Species distribution models (SDMs) are widely used in biogeography, biodiversity, and macro-ecology research to model species’ geographic distribution based on the correlation between known occurrence records and environmental conditions at occurrence locations (Elith et al., 2011). SDM creates geographic maps of environmental suitability for a species(Raes, 2012) . We chose the MaxEnt model to predict the distribution of the Great Hornbill and the Rufous-necked hornbill because its distribution prediction provides a powerful new tool that uses only presence data for species distribution modeling. Since its inception, MaxEnt has grown in popularity (Renner and Warton, 2013). MaxEnt is a presence-only model that allows scientists to tap into the wealth of natural history data while avoiding the high cost of sampling species across their entire range (Phillips et al., 2006). Data on presence is plentiful, but data on absence is difficult to come by and frequently unreliable due to a lack of survey effort (Liu et al., 2013). MaxEnt compares the distribution of presences along environmental gradients to the distribution of background points, which are drawn at random from the study area (Renner and Warton, 2013). Furthermore, it considers interactions between environmental variables and appears to perform reasonably well with small amounts of occurrence data when valid occurrence data and appropriate predictor variables are chosen(Phillips et al., 2006).
The distribution model for the great hornbill and the rufous-necked hornbill was created using 21 environmental variables and three topographical variables (elevation, aspect, and slope).
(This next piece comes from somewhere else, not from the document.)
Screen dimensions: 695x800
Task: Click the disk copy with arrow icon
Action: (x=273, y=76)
However, after performing a multi-collinearity test in the ENM tool, only thirteen variables were used to prepare a habitat suitability model and conduct further analysis. The results revealed that the most important environmental variables for predicting the species presence location for GH and RNH were elevation (30.4%), precipitation of wettest month (27.2%), Aridity Index (19%), and precipitation of wettest month (44.7%), aspect (22.3%), and aridity index (11.5%), respectively.
The probability of GH occurrence and elevation has a negative relationship, meaning that the likelihood of seeing great hornbills decreases as elevation rises (fig 6& 7). According to the current study, the probability of GH occurrence is high below 3000 masl. The great hornbill is known to frequent wet evergreen and mixed deciduous forests, ranging out into open deciduous areas to visit fruits and ascend slopes to at least 1,560 masl in south India (Mudappa and Raman, 2009) and up to 2,000 masl in Thailand(Poonswad et al., 2013). The RNH is found in primary subtropical evergreen and deciduous forests between 600 and 2000 masl worldwide but have been seen as high as 2900 masl (Chimchome et al., 1997). RNH presence was predicted in the species occurrences predicted map at Lhuentse, Yangtse, Punakha, and even up to Gasa, which is over 3000 masl. Habitat suitability analysis shows that GH and RNH are highly suitable for 2 and 3% of the total country’s area, respectively. Their occurrence and distribution are affected by factors such as vegetation type, habitat, temperature, availability of food, forest size, and tall old trees with holes(Wagh et al., 2015).
Figure 6: Predicted GH occurrence map from low to high probability values
Figure 7: Predicted RNH occurrence map from low to high probability values

Conclusion

The distribution potential of great hornbill and Rufous-necked Hornbill was delineated using species distribution modeling. This model is a very effective tool for mapping the suitable habitats of different species under the influence of topographic and climatic factors. In comparison, Great hornbill has 2 % of the area of Bhutan suitable for habitat whereas Rufous necked hornbill has total of 3% of most suitable habitat in Bhutan. However Rufous-necked hornbill habitat range is high in central, south-east and north-east region of Bhutan. The probability of occurrence of the great hornbill is high in the southern region and elevation below 3000 msl. Rufous-necked hornbill prefers semi-arid and arid region whereas great hornbill prefers humid condition. The model also revealed that the highest contributing variables for predicting this threatened species were aspect and precipitation of wettest month. The baseline information generated from the present study can be useful facilitating fieldwork, planning and future scientific management of these species in the country.